Other potential problem areas for light scattering smoke detectors relate to component degradation or the presence of materials in the atmosphere which may cause a film to be deposited upon the light elements, the emitter and detector. The degradation of the components or the presence of such films may cause a reduction in the intensity of the light beam from the emitter as well as a reduction in the detected light level of the scattered light beam by the detector. In either or both of these situations, the sensitivity of the detector would be reduced such that higher smoke levels would be required to reach the threshold signal level and trigger the alarm. This could lead to potentially increased risk of loss of life and property damage as the fire condition would be further advanced prior to detection.
There have been a number of designs of light scattering and other types of smoke detectors developed which have utilized various means for testing for signal level required to activate the alarm. For example, U.S. Pat. No. 3,868,184 describes providing a wire of a size to mimic the amount of light scattering produced by 2 to 10% per foot smoke obscuration which can be rotated into the light beam to test for the sensitivity of the smoke detector. Also, U.S. Pat. No. 5,170,150 describes the use of an external device to rotate a reflective element into the light beam to test for sensitivity.
There have also been some attempts in the past to design smoke detectors which measure background and when it has degraded to too large (or too small) a value so as to substantially shift the detector's alarm point, a trouble indication is given.
U.S. Pat. No. 4,930,095 by Yuchi describes an addressable smoke detector which "corrects" for optical sensitivity changes with a reference light source but ignores background changes. An additional light emitter broadcasting in close proximity to the photodetector is set to produce a receiver output signal equal to that attained from the main light emitter and photodetector at the smoke alarm point. When the panel sends a test command to a particular unit, the added light emitter is turned on and the receiver output signal is compared to the original value.
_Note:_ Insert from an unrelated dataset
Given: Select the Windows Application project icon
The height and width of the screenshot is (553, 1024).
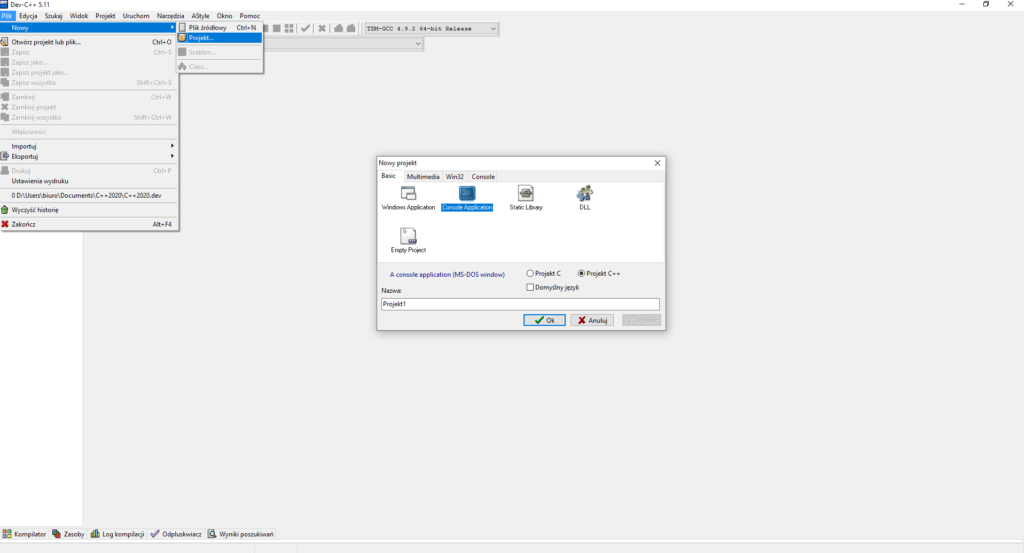Looking at the screenshot, I should (x=408, y=194).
Differences are normalized out by rescaling the output transducer sensitivity. The patent ignores the possibility of background change causing the measured response change with the Test light emitter activated.
U.S. Pat. No. 4,595,914 by Siegel describes an ionization detector with a clock to periodically shunt the ion chamber circuit with fixed resistors to impose a minimum and then a maximum sensitivity test with the alarm sounder being inhibited during these self test levels which bracket the intended alarm sensitivity. Response of self test outside the bracketed range results in a unique trouble signal.
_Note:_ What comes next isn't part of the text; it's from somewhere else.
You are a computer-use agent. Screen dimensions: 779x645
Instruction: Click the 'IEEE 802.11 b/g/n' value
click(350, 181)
U.S. Pat. No. 4,965,556 describes an ionization detector which automatically performs the test for minimum smoke sensitivity equivalent to the manual push button test at the same time each week so as to relieve the resident from having to perform this test. Occupants will come to expect this test and not be bothered by the alarm sound. Failure of the unit to respond to the self test will cause the occupants to repair the unit.
U.S. Pat. No. 4,687,924 by Galvin; U.S. Pat. No. 4,695,734 by Honma; U.S. Pat. No. 4,728,935 by Pantus; U.S. Pat. No. 4,749,871 by Galvin, and; U.S. Pat. No. 4,827,247 by Giffone all describe projected beam detectors with periodic self test where the received signal is compared to the original value at time of installation (or initiation). Compensation is applied in small steps to restore original sensitivity. Projected beams suffer mainly from loss of signal with time due to contamination of optical surfaces although they are configured to compensate for signal increase. The correction time base is long and correction is made in very small steps to prevent masking a slow smouldering fire's long smoke density buildup.
U.S. Pat. No. 4,647,785 by Morita and U.S. Pat. No. 5,247,283 by Kobayashi describe adding extra optical components as a check on the main smoke detecting pair and presume that the extra pair will somehow be immune to the degradation to which the main pair are subjected. Kobayashi also describes transmitting through the insect screen to check for excessive dust buildup.
In some of these devices the degree of smoke alarm point shift may be inferred from the background measurement and may be indicated by annunciation. Correcting these prior art detectors which have shifted in sensitivity generally requires their removal from the installed location and servicing and readjustment possibly at the factory or other service location.